We (mostly) have Renee Descartes with his cartesian coordinate system to thank for graphical representations of data as we know today: enabling us to use algebra to describe geometry. Or in other words: translate numbers using math into a shape to represent the information contained in the data.
Exploratory Data Analysis sadly takes a lot of practice, so that's what we'll do. You'll be looking up information, assessing, cleaning data and creating descriptive statistics and visualisations of data.
So let's get cracking!
Download the R swirl course Getting and Cleaning Data by running the following code in the R-studio console:
swirl::install_course("Getting and Cleaning Data")
Complete module 1: Manipulating Data with dplyr.
Download the R swirl course Data Analysis lessons directly from the Swirl Git repo and install the lessons manually from GitHub. Then complete all 3 modules: Central Tendency, Data Visualisation and Dispersion.
Hint: You can download the course directly from GitHub using a function or from a zip file when you download the course using your browser.
For help use:
?InstallCourses
If you get stuck, first ask your peers and then us. We're available from 9:00 to 17:00 as usual.
Create an R script called "MeanMockAssessment" for this excercise.
A) Quick exercise: Now calculate the mean using (R as) a calculator.

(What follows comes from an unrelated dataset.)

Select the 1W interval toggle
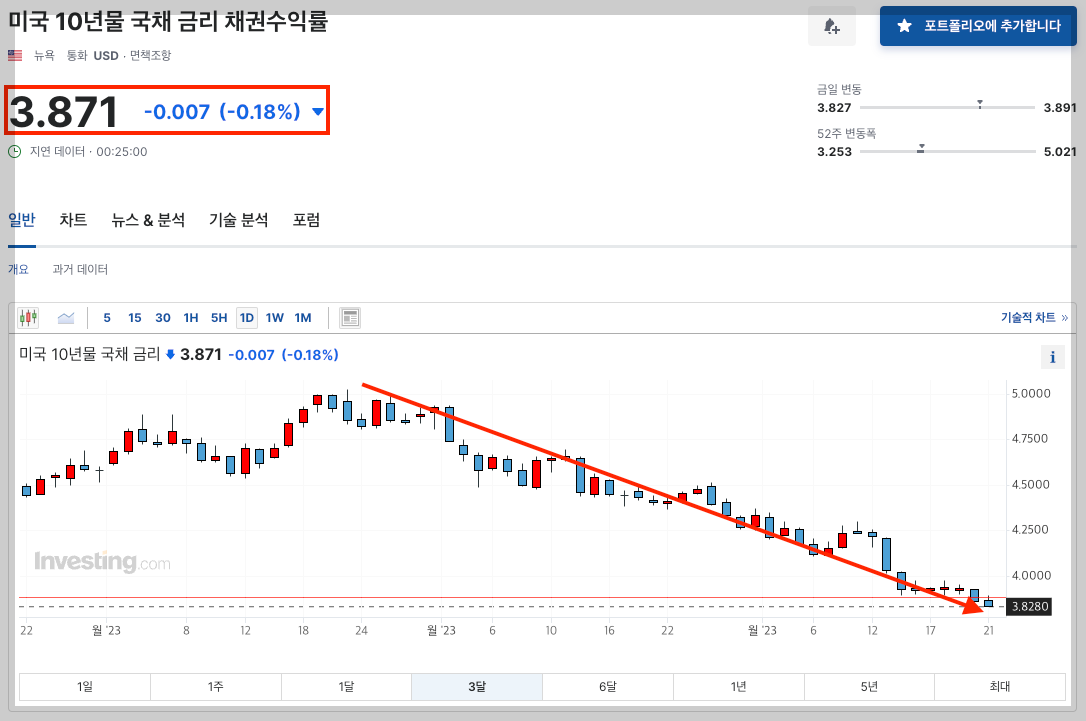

Open R-studio and run the following code:
sample(1:100, 10, replace = TRUE)
Now we generated 10 observations which have a random value from 1 to 100.
The mean is the sum of all the values divided by the amount of observations(N).
Or in other words:
The sum of all values/the number of observations
B) Now translate the following function to a signma notation:
sample(1:100, 10, replace = TRUE)
Hint: the "sample()" function goes on the place where the formula goes typically.
Save your script to your GitHub repository.
At 16:00, there's a online meeting on our Microsoft Team Channel you're encouraged to take part in to ask questions and to discuss our progress and reflect on today activities.
That was it for today; tomorrow, we'll continue until module 10. Then we'll perform an exploratory data analysis on our own data based on the problem statement and research question we made in the previous data lab (Datalab_00_SDG_Indicators).